Но еще больше удивилась Дорота, когда после удивительной десятилетней ее жизни, в течение которой только по воскресеньям и праздникам Собеслав оставался дома, теперь видела она, что в будний день он не спешит, по своему обычаю, уходить со двора и с особенным старанием занимается своим туалетом. Добрая служанка, сбитая с толку в своих поисках паном Корниковским, с тех пор, а особливо со смерти Матвея, почти не выходила из дому и перестала доискиваться, что такое делал вне своего дома молодой Секиринский. Она привыкла к его образу жизни; она была уверена, что, верно, он занимается бумагами у какого-нибудь делового человека и не смела даже спрашивать его об этом. Собеслав между тем вырос, возмужал, но нимало не переменился. Десять лет таинственных трудов делали его мужчиной, но характер его остался прежним. Молчаливый, скрытный, задумчивый, он жил так регулярно, так уединенно, так однообразно, что в его понятиях о людях и своих к ним отношениях не произошло никакой перемены. Как же была, однако, должна обрадоваться Дорота, когда увидала его веселее обычного, в праздничном наряде, и когда он сам обратился к ней с разговором! Он объявил ей, что ему наскучило сидеть в городе и он намерен ехать в деревню к Корниковскому, и велел ей приготовить все к отъезду. «А со временем» — прибавил он, — «мы навсегда поселимся в Люблине».

Между тем, как она, не помня себя от радости, побежала, — если только можно так выразиться о ее поспешности, — сообщить эту новость своей помощнице, наемной служанке, Собеслав отправился в Гродскую улицу. Там вошел он во второй этаж красивого каменного дома и, как старый знакомый, пробрался прямо в комнату хозяина, который был не кто иной, как Михаил Бальцер, купец и мещанин люблинский, тот самый старичок, которого Собеслав встречал в свое время на прогулках за городом.

Старичок был уже сед как лунь. Он сидел в комфортном кресле у окна и смотрел на движение по улице, в котором уже не мог участвовать. Несколько далее, за столом, средних лет женщина, его жена, занималась каким-то рукодельем, надев очки на нос, и в то же время весело толковала с румяным быстроглазым и веселым мальчиком, который вертелся и лепетал у ее ног. Подле нее сидела, также с работою в руках, их невестка, рассказывая что-то со смехом и следя глазами за всеми движениями ребенка, а в другой комнате сквозь полуотворенную дверь молодая, прелестная девушка, казалось, с любопытством ожидала прихода Собеслава.

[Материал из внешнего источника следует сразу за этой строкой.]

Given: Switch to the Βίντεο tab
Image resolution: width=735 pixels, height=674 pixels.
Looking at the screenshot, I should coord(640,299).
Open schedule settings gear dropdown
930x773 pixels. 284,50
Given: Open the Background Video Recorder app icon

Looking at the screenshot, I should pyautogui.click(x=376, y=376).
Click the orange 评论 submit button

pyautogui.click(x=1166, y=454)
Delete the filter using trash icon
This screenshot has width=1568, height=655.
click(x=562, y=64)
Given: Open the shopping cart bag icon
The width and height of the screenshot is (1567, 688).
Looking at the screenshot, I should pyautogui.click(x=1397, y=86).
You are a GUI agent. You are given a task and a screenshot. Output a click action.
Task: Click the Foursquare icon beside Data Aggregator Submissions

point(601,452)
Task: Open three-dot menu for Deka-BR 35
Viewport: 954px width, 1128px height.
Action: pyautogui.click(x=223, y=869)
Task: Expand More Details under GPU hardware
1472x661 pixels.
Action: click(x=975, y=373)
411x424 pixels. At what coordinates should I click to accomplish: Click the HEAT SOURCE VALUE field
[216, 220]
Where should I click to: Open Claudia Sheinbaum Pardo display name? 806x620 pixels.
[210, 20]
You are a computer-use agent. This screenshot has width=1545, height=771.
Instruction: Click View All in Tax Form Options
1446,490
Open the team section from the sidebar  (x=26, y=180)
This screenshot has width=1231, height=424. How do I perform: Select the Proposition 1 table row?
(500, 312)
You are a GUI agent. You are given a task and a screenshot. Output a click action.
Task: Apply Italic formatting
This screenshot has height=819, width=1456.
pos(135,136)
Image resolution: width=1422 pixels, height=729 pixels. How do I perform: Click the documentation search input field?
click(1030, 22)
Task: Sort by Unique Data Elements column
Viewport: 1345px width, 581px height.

Комната была убрана скорее богато, нежели изысканно. Это не была модная гостиная, в которой, кроме приема гостей, поклонов и легкой болтовни, ничего не бывает; тут вместе с богатством были видны следы простого, ручного труда и умственных занятий. В одном месте лежал кусок скроенной материи, в другом стоял станок для выделки шелковой бахромы и шнурков, а в резном из красного дерева шкафике видно было через стекло несколько отборных книг.

Едва только Собеслав показался в двери, все приветствовали его улыбкою, словом, поклоном. Купец поднялся с кресел, жена его указала ему самое удобное место; невестка значительно усмехнулась, но взгляд, брошенный на него сквозь дверь молоденькой белокурой девушкой, был всего выразительнее.

— Я пришел с вами проститься, — сказал Собеслав.

— Как это? Разве на короткое время? — спросил купец.

— Надолго ли, нет ли, право, я сам не знаю, только дела мои заставляют меня предпринять довольно далекое путешествие.

— Куда же это? Откуда вдруг явились новые дела и предприятия?

— Надобно съездить к своим, — отвечал, опустя вниз глаза, Собеслав.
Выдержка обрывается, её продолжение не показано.